__ESTRATTO__

****************

Nuove Indicazioni 2025: una operazione guidata da paura e desiderio di rivincita

di Rodolfo Marchisio

Le IN 25 si confermano, dopo un leggero restyling ed un taglio quantitativo, non una risposta alle osservazioni motivate, giunte da più parti, ma una operazione politico ideologica contro la scuola attiva, dagli anni ‘70 ad oggi, costruita da parte politica avversa.
La destra al governo (da Moratti a Gelmini a Valditara) ha sempre cercato di imporre una scuola di parte e di governo come rivincita rispetto a quanto costruito nella scuola, dall’alto e dal basso, dagli anni 70 in poi. Le IN 25 inviate al CSPI si confermano un atto politico ideologico, non pedagogico, anche quando e proprio perché cercano di spiegarsi, di smussare, di tagliare, ma senza cambiare la linea e la sostanza.
Le conoscenze più che le competenze. Insegnamento più che apprendimento.
Anche se si nascondono dietro una doppia maldestra citazione di parte, di Bloch sulla storia come nostra religione, nostro Cristianesimo e C. Levy Strauss sulla storia, il passato (il nostro) come chiave per il futuro. La storia come base per capire il presente e pensare il futuro, ma solo in Occidente.

Sono le linee della “chiusura” della “paura” – Ianes (anche paura della libertà dei docenti e dell’autonomia delle scuole) – della rivincita contro le linee 2012 che invitavano alla apertura, alla integrazione, alla multiculturalità, ad una scuola attiva che vedesse gli allievi protagonisti.

Come ha notato Brusa, per Gessetti colorati, pur cercando di spiegare e motivare, il governo non può fare il pedagogista ed imporre una filosofia o ideologia della scuola che giustifichi la “verità” di Stato (o meglio di governo), né tanto meno ridursi a quella di una docente Universitaria (Perla) o di un ex docente imperante, Galli Della Loggia.

****************

__RIGHE DI DATI__
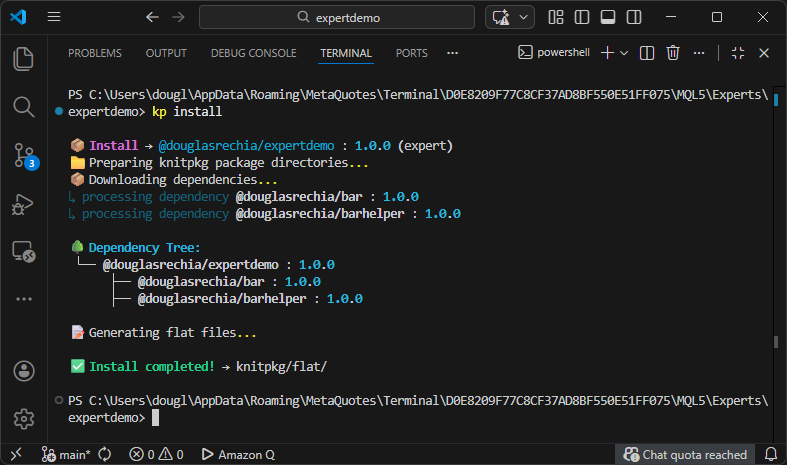Open the Manage settings gear
This screenshot has width=787, height=465.
coord(24,418)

****************

__ISTRUZIONI E REQUISITI__
Ricopia per intero l'estratto sulle Nuove Indicazioni 2025, senza cambiare nulla.

__RISPOSTA ATTESA__
Nuove Indicazioni 2025: una operazione guidata da paura e desiderio di rivincita

di Rodolfo Marchisio

Le IN 25 si confermano, dopo un leggero restyling ed un taglio quantitativo, non una risposta alle osservazioni motivate, giunte da più parti, ma una operazione politico ideologica contro la scuola attiva, dagli anni ‘70 ad oggi, costruita da parte politica avversa.
La destra al governo (da Moratti a Gelmini a Valditara) ha sempre cercato di imporre una scuola di parte e di governo come rivincita rispetto a quanto costruito nella scuola, dall’alto e dal basso, dagli anni 70 in poi. Le IN 25 inviate al CSPI si confermano un atto politico ideologico, non pedagogico, anche quando e proprio perché cercano di spiegarsi, di smussare, di tagliare, ma senza cambiare la linea e la sostanza.
Le conoscenze più che le competenze. Insegnamento più che apprendimento.
Anche se si nascondono dietro una doppia maldestra citazione di parte, di Bloch sulla storia come nostra religione, nostro Cristianesimo e C. Levy Strauss sulla storia, il passato (il nostro) come chiave per il futuro. La storia come base per capire il presente e pensare il futuro, ma solo in Occidente.

Sono le linee della “chiusura” della “paura” – Ianes (anche paura della libertà dei docenti e dell’autonomia delle scuole) – della rivincita contro le linee 2012 che invitavano alla apertura, alla integrazione, alla multiculturalità, ad una scuola attiva che vedesse gli allievi protagonisti.

Come ha notato Brusa, per Gessetti colorati, pur cercando di spiegare e motivare, il governo non può fare il pedagogista ed imporre una filosofia o ideologia della scuola che giustifichi la “verità” di Stato (o meglio di governo), né tanto meno ridursi a quella di una docente Universitaria (Perla) o di un ex docente imperante, Galli Della Loggia.